The nearest sheerlegs or derrick necessary for handling such a big stick was in Port Huron, and to reach there meant towing the schooner 40 or 50 miles down the Sydenham and up the St. Clair rivers.
What would you do?
This is what Capt. Geo. H. Morden, who owned the New Dominion and a flock of other vessels, steam, tow, and sail, did:
First the old mainmast was well blocked and cleated where it needed it, and the deck below and around it was well shored, to take the weight of two spars, which would be three or four tons. Then a tackle was rigged below the soft spot at the trestletrees and the new mast was hoisted aboard, upended, and allowed to rest with its heel on the deck, beside the old mast. It was firmly lashed to the old spar, and guyed in four directions. Two guys led forward, port and starboard, and two aft.
Next the old spar was sawn through, at the deck, and below the deck. It was held by its rigging and the lashings to the new spar. The sawn-through sections were then removed from below. Both spars were pinched along until the new one was immediately above the hole through the deck which the old one had occupied. With the lashings eased, the new mast was lowered down through the opening until its heel occupied the mortice of the mast-step. The lashings were reset, and the tackle was shifted to the new mast. The guys being freshly set up on the new mast, the old one, with its rigging, was lowered to the deck. Its shrouds and stays were lifted off and fitted over the head of the new mast, and ere night fell the New Dominion was again ready to set her mainsail.
This neat bit of seamanship was recounted to The Telegram this week by a man who took an active part in it, Mr. W. H. Morden, of Oakville.
"You made me laugh when you were speaking last week about the head of the New Dominion's mainmast being whittled to a spike," said he, "for that was the very spar, and I helped whittle it and step it at Dresden. That very day the big flood carried away the bridge back home in Oakville. We didn't need topmasts when we had the New Dominion, for she towed behind the United Lumberman, and you couldn't get tow barge sailors at $20 a month to go aloft to set and stow gafftopsails if you had them."
Incidentally, Mr. Morden cleared up the mystery of the origin of this one of the four New Dominions, which we were discussing in Schooner Days when the whittled spike was mentioned.
She was not, as supposed, the New Dominion of Picton, so this leaves that schooner to be accounted for. This New Dominion, later of Dresden, hailed originally from Port Rowan, and was the one built there in 1868. Captain Geo. H. Morden bought her about 1885 and sold her in 1900 to Capt. George Irving.

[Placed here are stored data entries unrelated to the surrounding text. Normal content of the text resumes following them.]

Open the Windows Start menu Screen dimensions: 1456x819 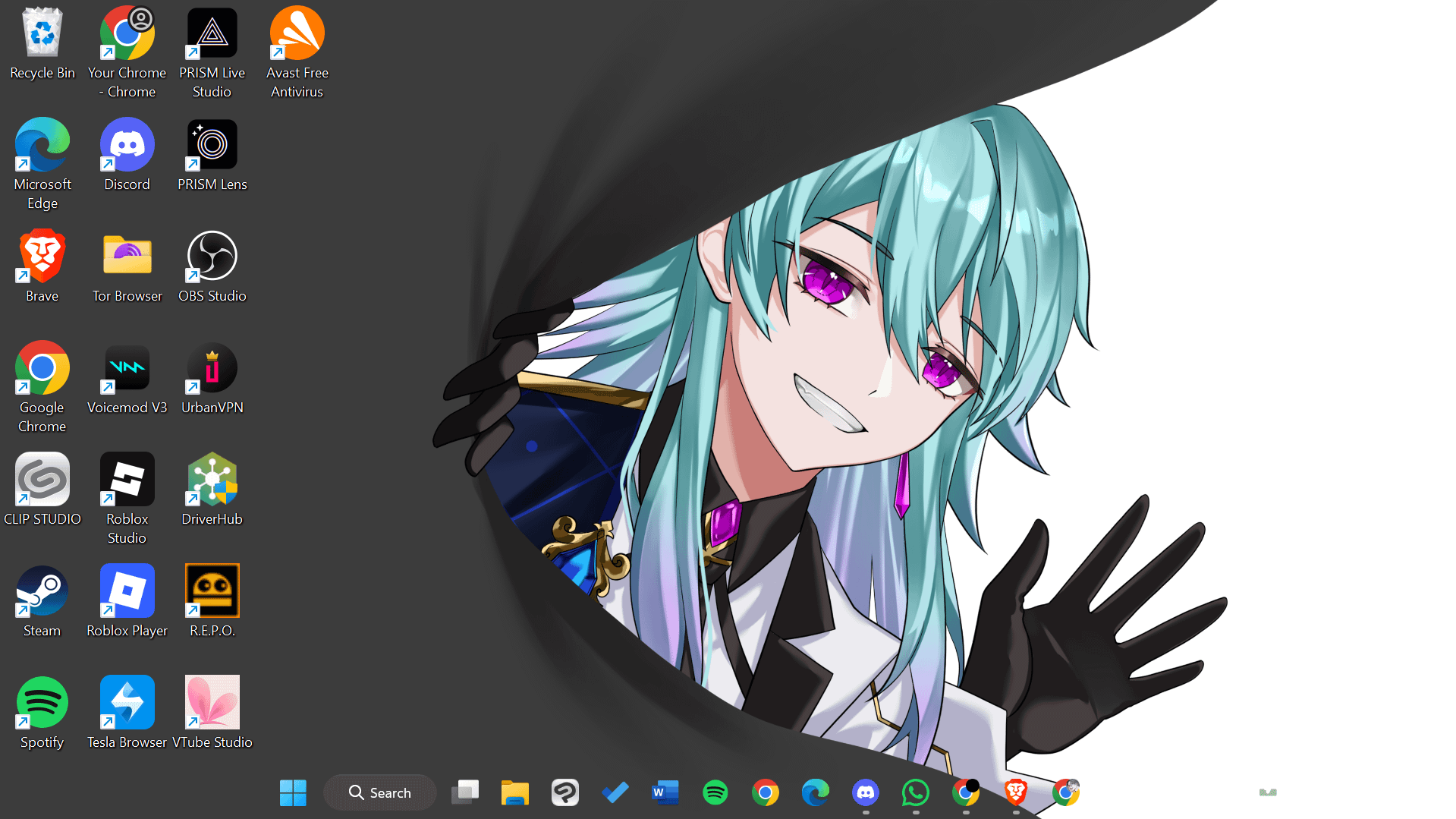[x=293, y=792]
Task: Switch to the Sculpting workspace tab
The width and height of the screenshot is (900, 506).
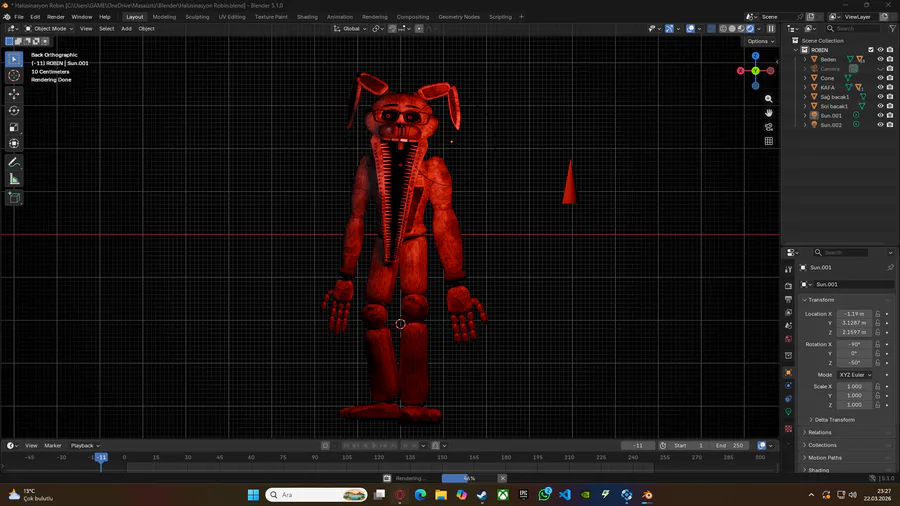Action: click(196, 17)
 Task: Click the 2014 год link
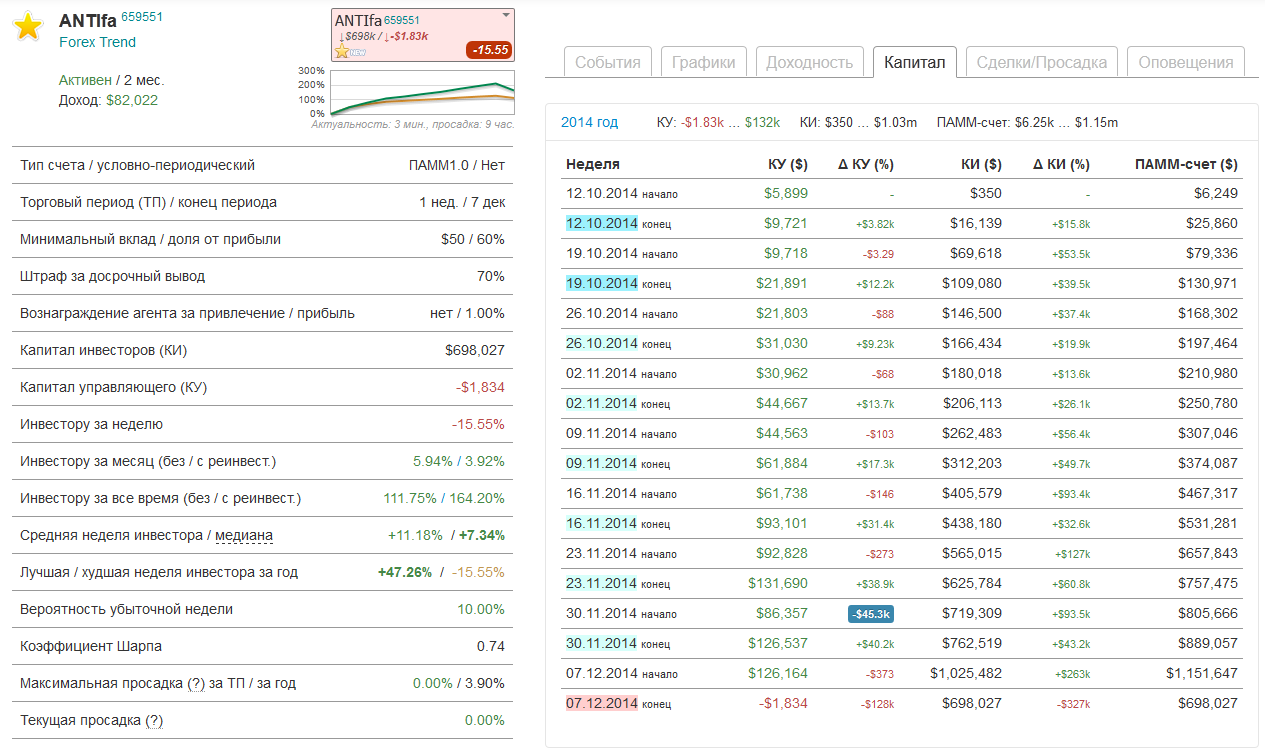coord(589,122)
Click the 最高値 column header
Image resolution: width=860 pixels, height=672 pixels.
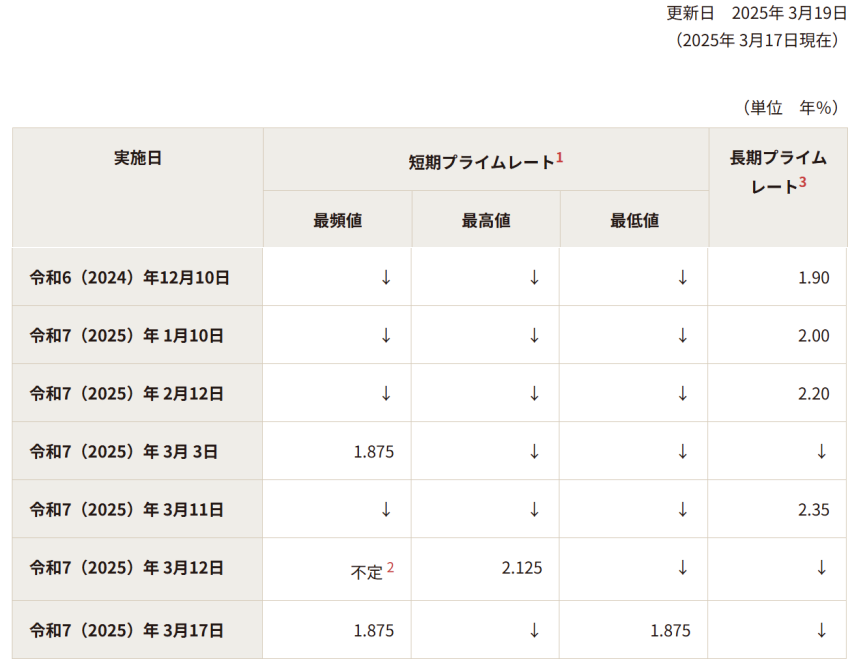coord(486,220)
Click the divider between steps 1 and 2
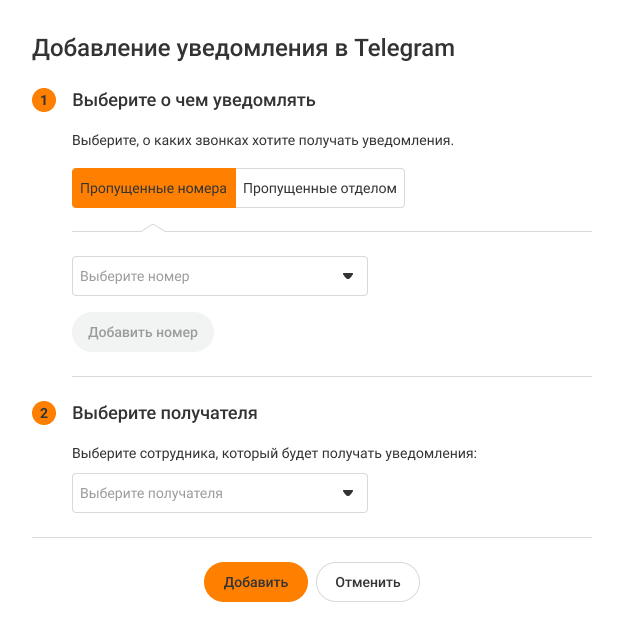 332,377
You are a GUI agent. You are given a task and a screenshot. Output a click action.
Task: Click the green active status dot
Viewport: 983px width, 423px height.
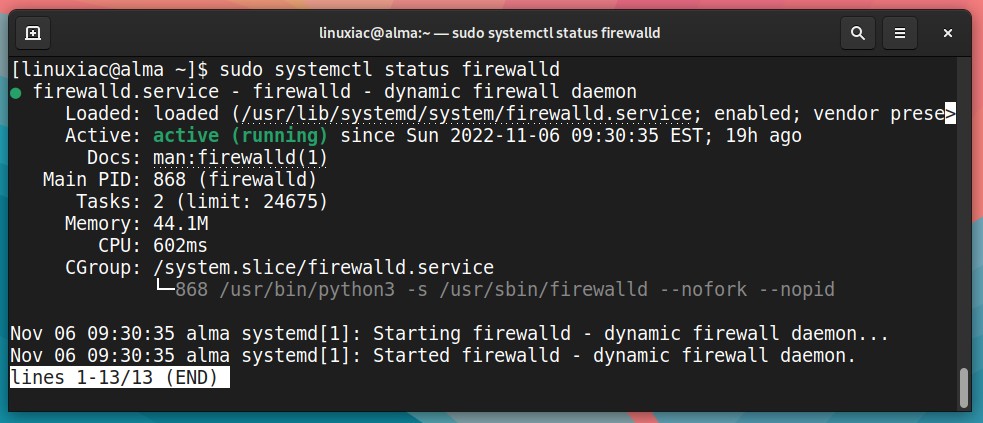tap(16, 93)
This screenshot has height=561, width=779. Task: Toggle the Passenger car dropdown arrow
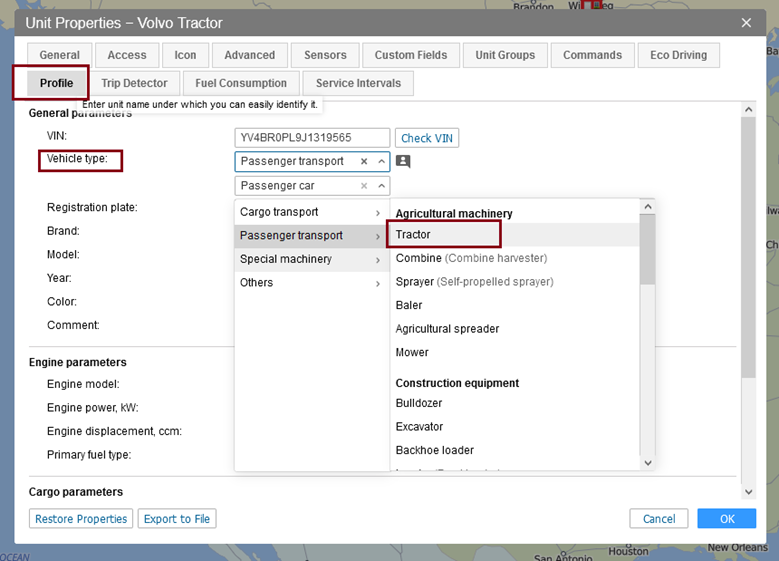point(380,186)
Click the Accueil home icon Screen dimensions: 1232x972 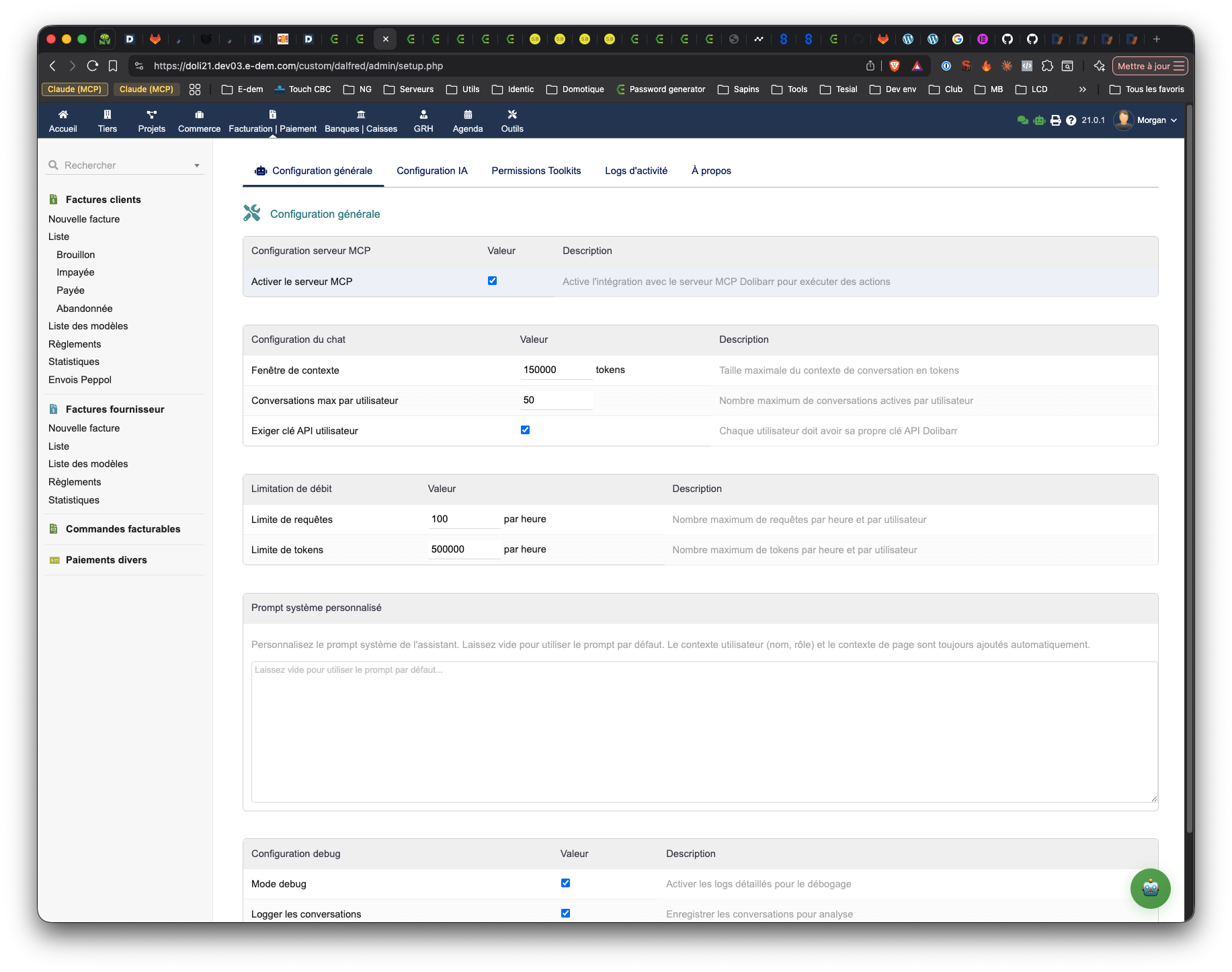click(x=63, y=115)
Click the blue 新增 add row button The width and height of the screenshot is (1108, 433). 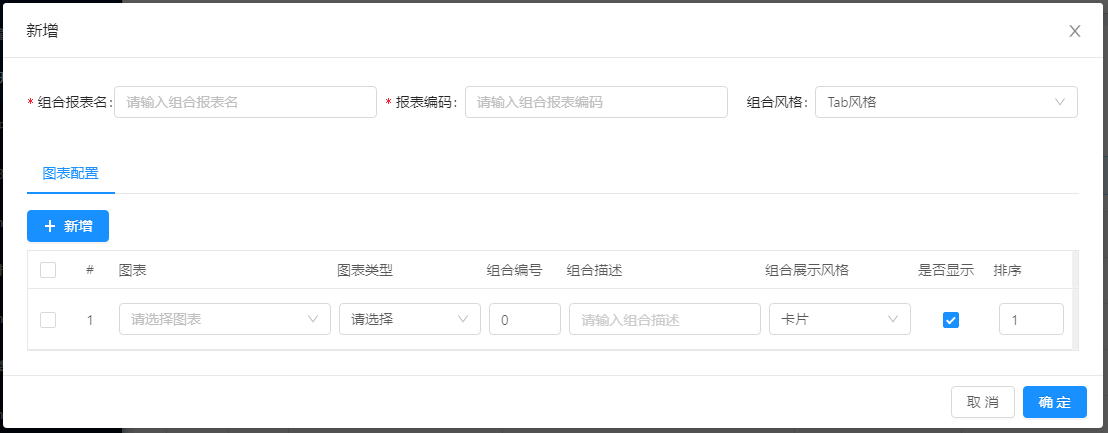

Capt. Morden, one of that grand old navy out of Oakville, sailed among other vessels the schooner West Wind and the Kenosha. Capt. Steve Wagner lost the latter at Rondeau, on Lake Erie. Capt. Morden became commodore of the Isaac May fleet, with three barges to tow, the Severn, Waubashene and Muskoka. He launched into the lumber trade for himself with the steamer Enterprise, which was held together with a truss or hog-post. He was in partnership with the late Squire Terrice, of Dresden, Kent County magnate, and they also had three barges to tow, Squire Terrice failed, and Capt. Morden took over. He sold the Enterprise, and she was later lost in Lake Huron with her crew of eight men.
Dresden, twelve miles up the Sydenham River, was then in the heart of the woods and a good spot for shipbuilding. Here were built the tow-barges Byron Terrice and Dolly Morden, the latter in 1883 and named after Capt. Morden's daughter. Here, too, in 1885, Capt. Morden built the steam barge United Lumberman, carefully designed for carrying lumber and towing lumber-laden barges. She was such a splendid success that associates wanted to put her into the Chicago passenger trade. And she is going strong yet, on salt water, whither she was sold when the Great War made big demands on tonnage. It must have puzzled port authorities to see a wooden steam barge coming in with "UNITED LUMBERMAN of DRESDEN" on her stern, when Dresden in Germany was tied up tight by the iron blockade of the British navy. Few even in Ontario would recognize our little western town as a "seaport," but from its position on the navigable Sydenham River, and its prolific shipyard, it was entitled to share with Wallaceburg the honor of being a port of registry.
Thus it came that the New Dominion of Port Rowan (not "of Picton," which was another vessel) became the New Dominion of Dresden.
"We did a great trade in lumber with Chatham at this time, and we needed light-draught barges to get in over the bar," said Mr. Morden, "so we bought the schooner New Dominion of Port Rowan and the Schooner Dauntless, of Oakville. The Dauntless was a smart sailer, while she could carry her sail, but she was fine as a yacht, and terribly crank and lay down to it so that you couldn't carry on hard enough to drive her in a breeze. She was a little white schooner with a straight stern and sharp lines. One spring flood caught her and carried her up on the banks of the Sixteen in Oakville and left her there. She drew five feet. When the waters subsided ways had to be built and she was launched again, like a new vessel. Capt. George Moulton sailed her for a time. She was a poor thing as a lumber barge for they have to keep an even keel under their loads. The Dauntless ended as a light-ship or semaphore vessel in the Detroit River.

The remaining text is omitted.